Rachel shakes her head, looking disgusted.
“I’m surprised you’re traveling all by yourself,” Lexie says.
All by yourself. I test the words with my tongue, like an extracted tooth. “There are pleasures to solitude,” I say.
“Sounds like something a loser with no friends would say.”
Good point. “A loser with no friends can still be right,” I say.
“Are you one of these married guys?” Lexie asks. “That sneaks around looking for sex?”
“I’m not married.”
“You got a walk like a married person,” she says. She locks her arms in her shoulder sockets and hops robotically down the sidewalk, like a wind-up toy.
“I think you may be confused,” I say, “between married and disabled.”
“She’s confused about a lot of things,” Rachel says.
“She’s confused about a lot of things,” Lexie says in a baby voice—a baby with black lung—screwing up her mouth.
The wind picks up, blowing mist from the crab stands, steaming our faces. I remind myself that I’m supposed to be having fun. This is supposed to be a lark, an exultation of liberty.
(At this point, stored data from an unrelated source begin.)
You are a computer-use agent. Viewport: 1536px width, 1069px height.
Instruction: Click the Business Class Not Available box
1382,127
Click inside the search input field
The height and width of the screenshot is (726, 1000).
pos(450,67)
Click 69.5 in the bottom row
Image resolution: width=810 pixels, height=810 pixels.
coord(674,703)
My boss, Henry Livorno, often insists that there’s no empirical difference between seeming and being. It’s the concept (operationalism) that our project is based on, but it’s also solid wisdom for tonight. If I can make things seem fun, then maybe they’ll be fun.
“How does a single person walk?” I ask.
The girls ignore me. Lexie looks off into the distance as if far away she might catch sight of the people she seeks. Rachel’s attention is on a nearby seafood stand. She watches the portly attendant adjust his toque and then remove a series of steaming white crabs from the boiling pot.
“Those things are huge,” she says.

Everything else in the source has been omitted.